The emergency should be fronted with a collective effort and with a new tool, a dedicated European Covid-19 Commission (ECC) empowered with a “whatever it takes” mandate to act as an economic council of war. The primary focus of the ECC should be on preserving the capacity of the Common Market by boosting demand. This can be achieved by making sure that European citizens receive direct economic support both during and in the aftermath of the present crisis. The ECC should back financially the sovereign states in implementing a number of related policies such as: i) direct cash transfer to families during the time required to go back to normal, and ii) expanding the national support systems for unemployed and low-earning people (a first important step in this direction is the initiative SURE, recently announced by the European Commission).

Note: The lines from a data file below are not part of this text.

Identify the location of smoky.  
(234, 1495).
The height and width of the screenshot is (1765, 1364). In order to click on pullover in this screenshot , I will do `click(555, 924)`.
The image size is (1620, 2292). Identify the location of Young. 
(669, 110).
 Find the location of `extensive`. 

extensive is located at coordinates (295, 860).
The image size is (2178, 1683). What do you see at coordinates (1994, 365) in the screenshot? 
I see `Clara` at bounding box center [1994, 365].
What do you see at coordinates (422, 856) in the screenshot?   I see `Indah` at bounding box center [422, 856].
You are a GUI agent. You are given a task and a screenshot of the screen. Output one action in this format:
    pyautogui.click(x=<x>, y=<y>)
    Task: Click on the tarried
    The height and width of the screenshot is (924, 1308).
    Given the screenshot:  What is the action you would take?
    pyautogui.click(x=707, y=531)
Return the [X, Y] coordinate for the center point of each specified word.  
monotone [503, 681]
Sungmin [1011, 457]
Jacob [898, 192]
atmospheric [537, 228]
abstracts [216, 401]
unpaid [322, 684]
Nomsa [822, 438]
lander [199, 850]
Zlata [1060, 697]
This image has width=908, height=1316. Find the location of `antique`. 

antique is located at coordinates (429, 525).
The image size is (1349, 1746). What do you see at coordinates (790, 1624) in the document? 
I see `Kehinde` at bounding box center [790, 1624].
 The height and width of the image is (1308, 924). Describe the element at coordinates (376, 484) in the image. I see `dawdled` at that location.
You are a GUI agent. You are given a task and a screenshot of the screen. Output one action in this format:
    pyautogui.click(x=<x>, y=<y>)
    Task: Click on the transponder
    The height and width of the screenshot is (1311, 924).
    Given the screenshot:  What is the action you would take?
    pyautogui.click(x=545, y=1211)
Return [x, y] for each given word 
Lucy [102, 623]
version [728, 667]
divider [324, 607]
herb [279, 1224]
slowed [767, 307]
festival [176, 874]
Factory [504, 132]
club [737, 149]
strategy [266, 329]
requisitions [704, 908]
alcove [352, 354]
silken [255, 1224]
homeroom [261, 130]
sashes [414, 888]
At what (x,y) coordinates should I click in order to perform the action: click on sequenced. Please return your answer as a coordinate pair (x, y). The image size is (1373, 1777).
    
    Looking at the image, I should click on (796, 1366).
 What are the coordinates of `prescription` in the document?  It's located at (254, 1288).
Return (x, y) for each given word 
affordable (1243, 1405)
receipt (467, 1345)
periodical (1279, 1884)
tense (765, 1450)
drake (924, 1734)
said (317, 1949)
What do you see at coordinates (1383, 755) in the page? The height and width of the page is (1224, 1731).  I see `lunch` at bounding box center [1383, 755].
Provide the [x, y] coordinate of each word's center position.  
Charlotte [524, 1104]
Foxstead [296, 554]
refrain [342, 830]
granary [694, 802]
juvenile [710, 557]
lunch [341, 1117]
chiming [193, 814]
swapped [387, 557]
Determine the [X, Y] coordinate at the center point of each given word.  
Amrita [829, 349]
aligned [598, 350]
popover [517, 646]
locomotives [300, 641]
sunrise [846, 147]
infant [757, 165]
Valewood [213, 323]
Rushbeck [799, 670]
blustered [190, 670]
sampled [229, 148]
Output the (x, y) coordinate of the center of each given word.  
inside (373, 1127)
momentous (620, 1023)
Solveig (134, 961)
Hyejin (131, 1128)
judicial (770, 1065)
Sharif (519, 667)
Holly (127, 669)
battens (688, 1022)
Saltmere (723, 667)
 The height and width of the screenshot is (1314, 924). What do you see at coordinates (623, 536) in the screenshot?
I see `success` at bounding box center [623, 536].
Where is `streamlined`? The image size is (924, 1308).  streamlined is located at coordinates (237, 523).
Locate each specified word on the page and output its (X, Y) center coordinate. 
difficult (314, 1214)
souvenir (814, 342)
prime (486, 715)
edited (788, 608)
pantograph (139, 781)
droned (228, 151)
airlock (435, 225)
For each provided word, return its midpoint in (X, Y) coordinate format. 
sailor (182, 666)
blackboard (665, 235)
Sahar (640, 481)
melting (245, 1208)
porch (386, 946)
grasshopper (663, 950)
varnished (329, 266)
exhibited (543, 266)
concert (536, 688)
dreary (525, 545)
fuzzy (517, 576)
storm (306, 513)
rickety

On a different front, the ECC should be engaged with sovereign states in providing an extensive credit shield to the private sector, so as to ensure that small and large business have constant and adequate access to liquidity (as argued by Mario Draghi in the Financial Times on March 25). This is the time to be daring, and jobs can be created and business supported by means of financing large European infrastructure projects, starting with sectors such as air, rail and marine transport that are coming out in shreds from this crisis; or, for example, by helping sovereign states in upgrading their healthcare systems to the new standards set by the pandemic. The ECC should be financed by European debt, which the ECB should have the mandate to buy, i.e. in practice tantamount to printing money. This strategy has a number of obvious risks, inflation and misspending to mention two, but no credible alternatives so far. To tame these risks, the ECC should issue strict and actionable guidance on the scope of projects and policies under its umbrella. Most importantly, the ECC financing should come with a watertight audit process, so as to credibly track every rivulet of the money flow. For such a program to succeed, the principle that no one is saved by himself should be embraced with the greatest sense of responsibility at every level. Primarily by sovereign European governments that cannot afford to place any other partisan interest before the prosperity of the Common Market.
Fabrizio Anfuso teaches at the University of Zurich’s Department of Banking and Finance and Dimitrios Karyampas is a visiting lecturer at Bocconi University’s Department of Finance.